Although the same cast perform As You Like It with a polished, well-rehearsed panache, this tragedy about an indecisive prince avenging his father's murder, seemed to lack the same refinement. I loved their crystal-clear embracing of the language, and the refreshing pace at which they drove the story along but I couldn’t help feeling Hamlet was a little under-rehearsed in comparison.
That said the company found some delicious moments, such as Helen Schlesinger’s Gertrude in an awkward double hand-hold with both son and new husband, not knowing which way to turn, and the brittle brass music underlining Michelle Terry’s portentous exit “and now for my mother” was thrilling.
Richard Katz finds humour in surprising moments and lightens the dark with skilled timing. As Ophelia, Shubham Saraf delivers the flower scene with tragic authenticity, but I would have liked her place in Hamlet’s life more clearly established from the off. Shady interchanges between James Garnon’s Claudius and Bettrys Jone’s Laertes, riding the rhythm and picking out just the right emphasis in the language as they plot Hamlet’s doom built to a powerful climax. In fact, the company always managed to strike just the right balance between complete connection to each other (Catrin Aaron’s focus as the devoted friend Horatio is notably intense) and to us.
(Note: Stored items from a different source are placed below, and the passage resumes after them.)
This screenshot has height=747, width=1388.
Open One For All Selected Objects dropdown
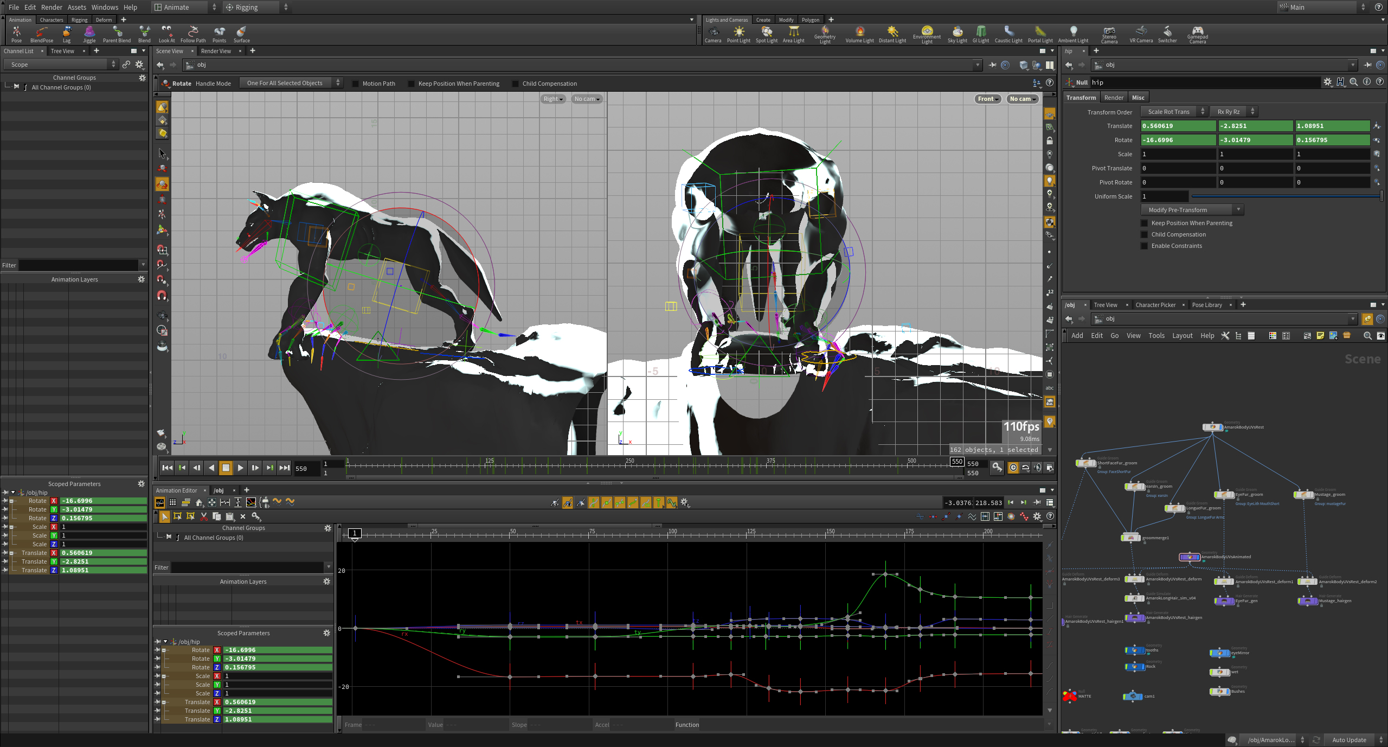[x=291, y=83]
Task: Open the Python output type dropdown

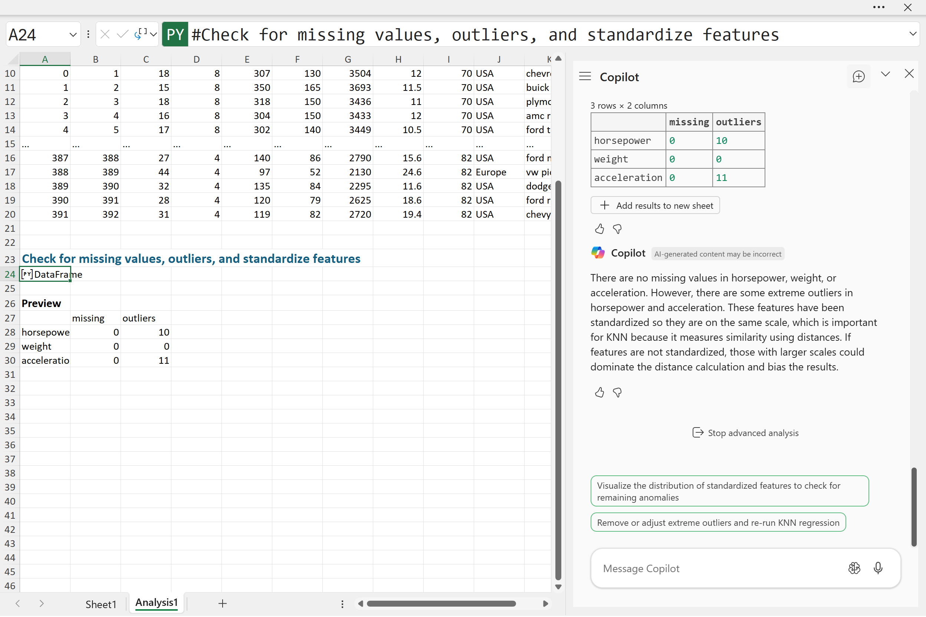Action: pos(153,35)
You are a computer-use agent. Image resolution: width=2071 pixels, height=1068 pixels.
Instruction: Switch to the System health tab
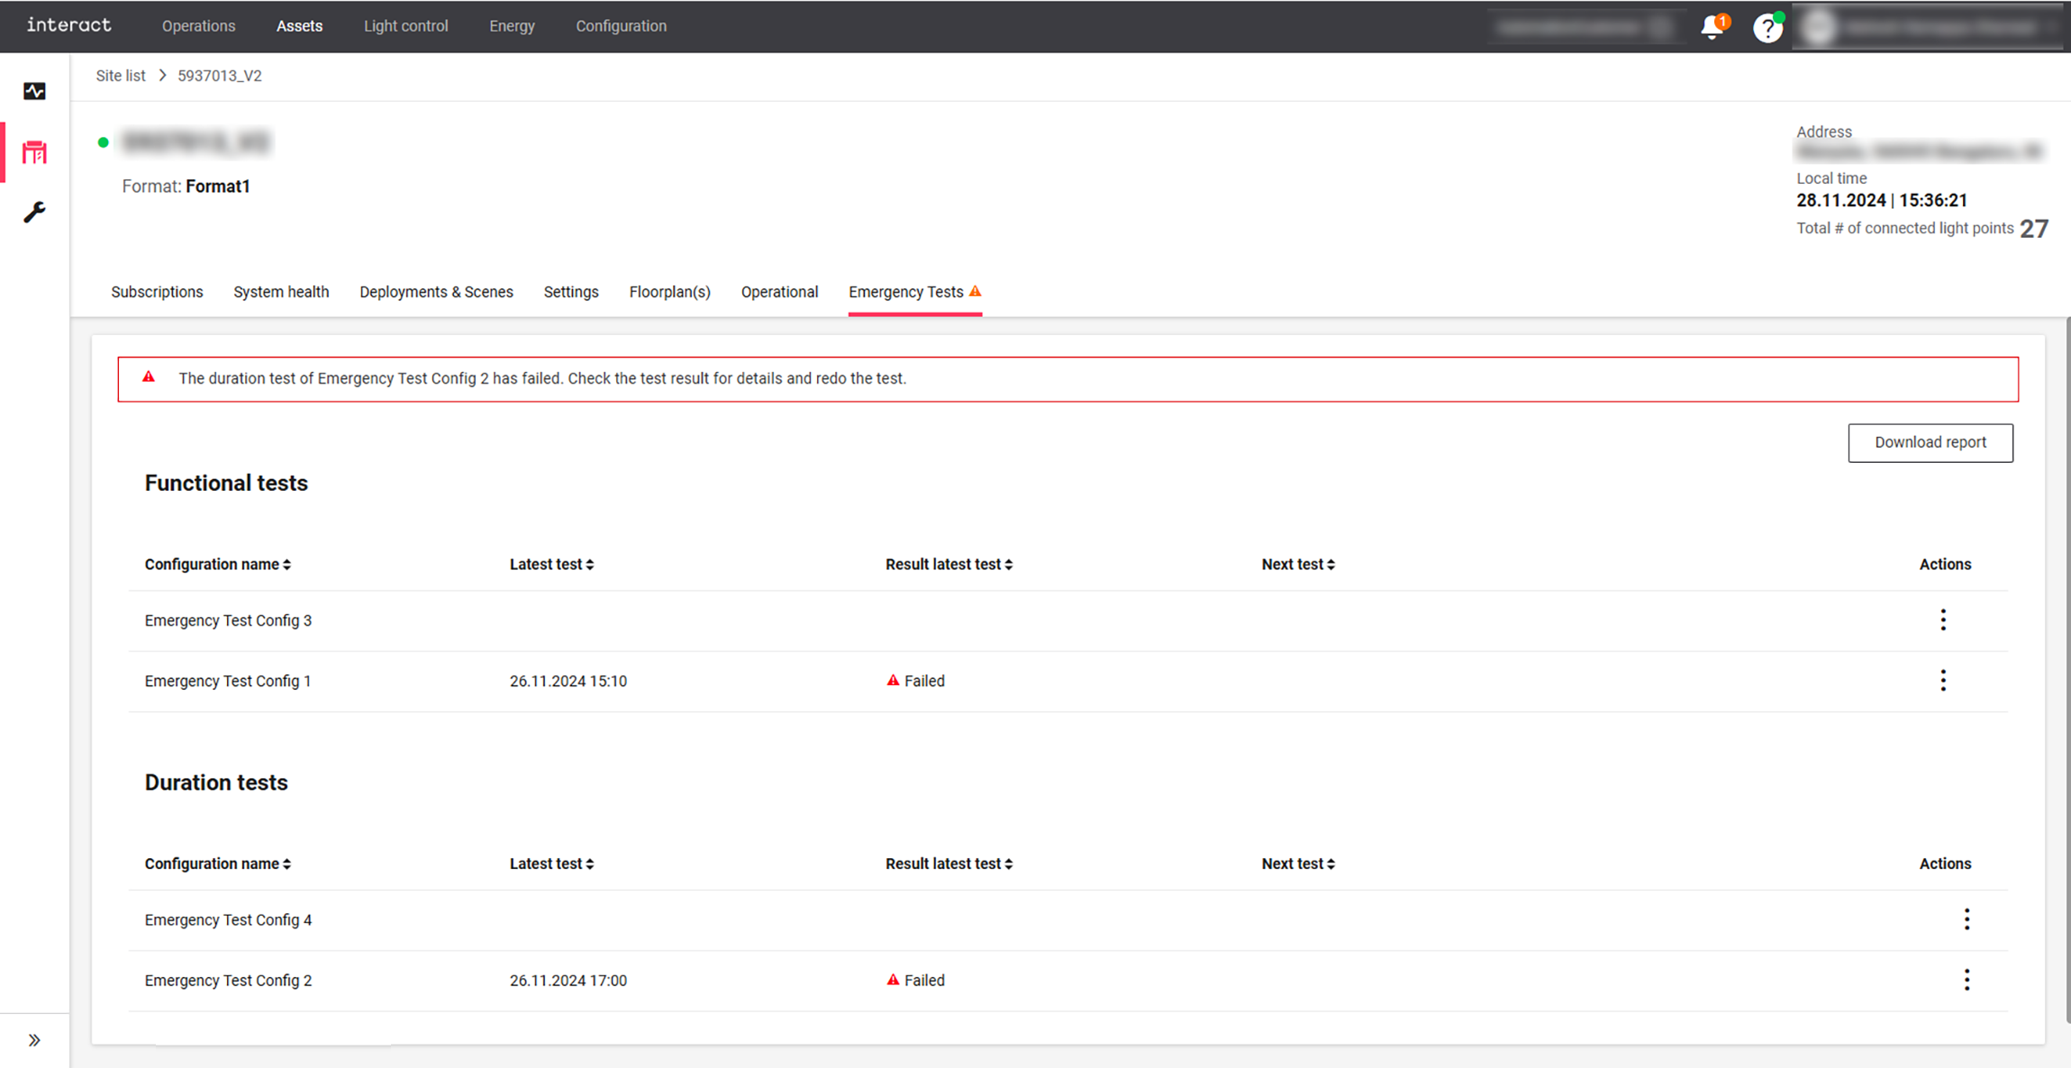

If I'm really picky, it did feel, particularly towards the end, like the company were rushing. Although Yarit Dor’s choreography of the final fight sequence between Hamlet and Laertes has great promise, it seems like a hectic rush to finish the play, with neither Laertes nor Hamlet looking fully comfortable or committed to the physicality yet.
But with Sian Williams’ brilliant, mesmeric choreography throughout, there is much to celebrate in the new Artistic Director’s much anticipated production. Despite my reservations this is an an incredibly watchable Hamlet.